Cet habit élimé, malodorant et rapiécé de toute part avec différents tissus ne permet pas de le classer dans une catégorie précise : trop petit pour être un manteau, trop grand pour être un gilet. Ce n’est pas tout à fait une robe, ni non plus un surcot. Il n’est pas fait de lin, de laine ou de cuir mais de tout à la foi. L’usure, la saleté et le manque d’entretien lui donne un ton grisâtre, quel qu’ait été la couleur du morceau de matériau qui lui avait été rajouté.
L’on pourrait croire que cette loque a permis d’effectuer toutes les tâches possibles tant elle ressemble plus à une serpillère qu’à un vêtement.
Tous les efforts déployés pour faire disparaitre les tâches et surtout l’odeur qui imprègne cette défroque sont vains et après quelques minutes le haillon retrouve toute sa vétusté.
Le personnage portant cette guenille subit un malus de -2 au charisme envers des personnes qui se sentiront offusquées que ce dernier se présente ainsi devant elles. Ce malus peut aller jusque -4 si le personnage se trouve en présence de personnes nobles ou qui tiennent l’hygiène pour quelque chose d’essentiel.De même tous les jets de détections olfactifs pour localiser le personnage bénéficient d’un bonus de circonstance plus ou moins important. Nombre de petites vermines aiment à se cacher dans les replis des malfaçons des coutures qui maintiennent, on ne sait comment, l’ensemble de ce patchwork. Une fois par jour le personnage qui porte cet «habit» doit effectuer un jet de sauvegarde contre le poison. En cas d’échec ce dernier subit les piqûres des parasites et les démangeaisons qui en résultent lui font augmenter son facteur de vitesse en combat de 1. Cet effet s’estompe au bout de douze heures.

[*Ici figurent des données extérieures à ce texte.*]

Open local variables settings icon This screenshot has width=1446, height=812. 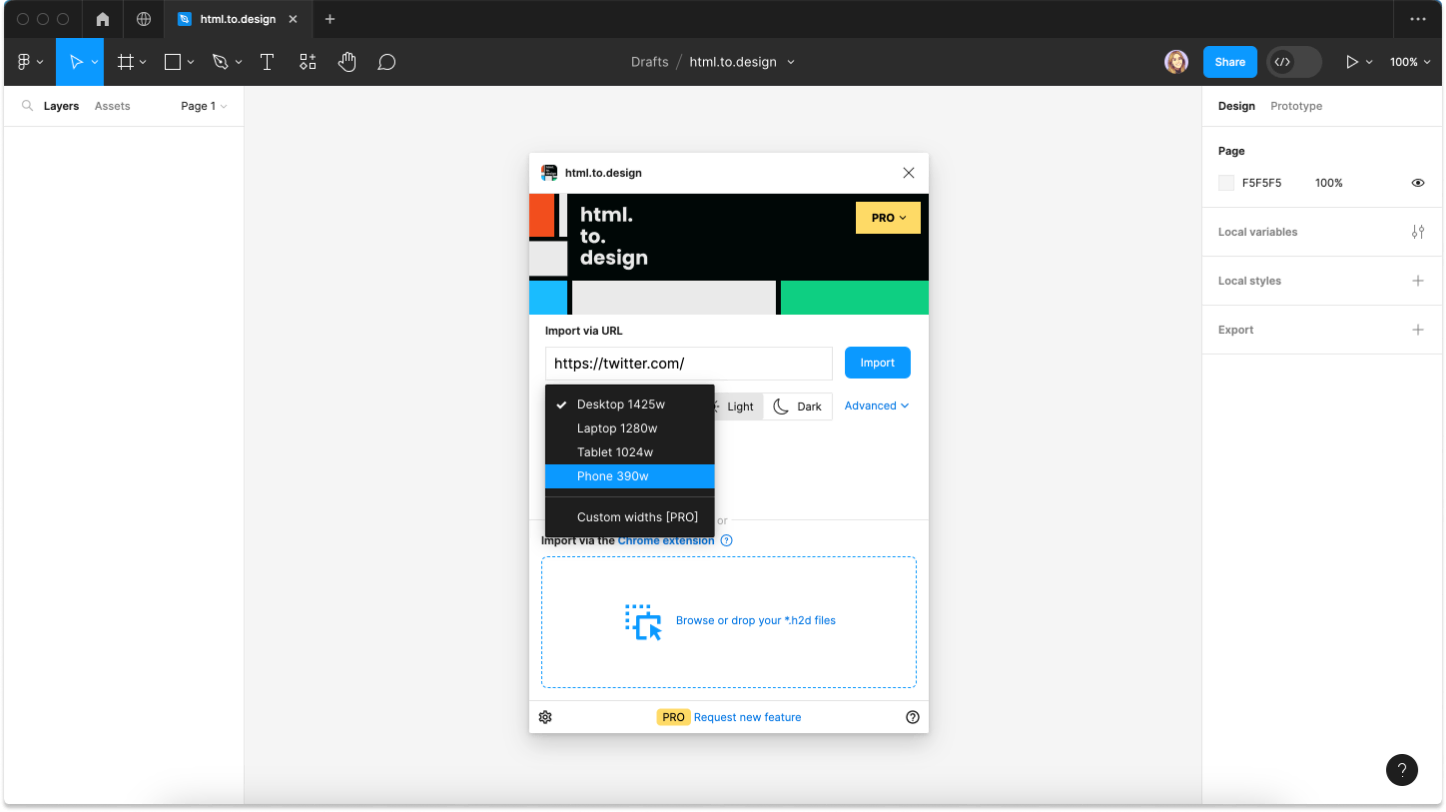(1417, 232)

Mais en contrepartie de tous ces désagréments le porteur des fripes du pouilleux bénéficient de certains avantages :La magie qui imprègne (tout comme l’odeur) cet objet fourni au porteur l’équivalent d’une protection égale a une classe d’armure de 4. Après une semaine de port ininterrompu de l’habit le porteur bénéficie également d’un bonus de +1 aux jets de sauvegarde contre le poison. Enfin le porteur devient immunisé aux maladies, même magiques (telle que le toucher de putréfaction de la momie et la lycanthropie).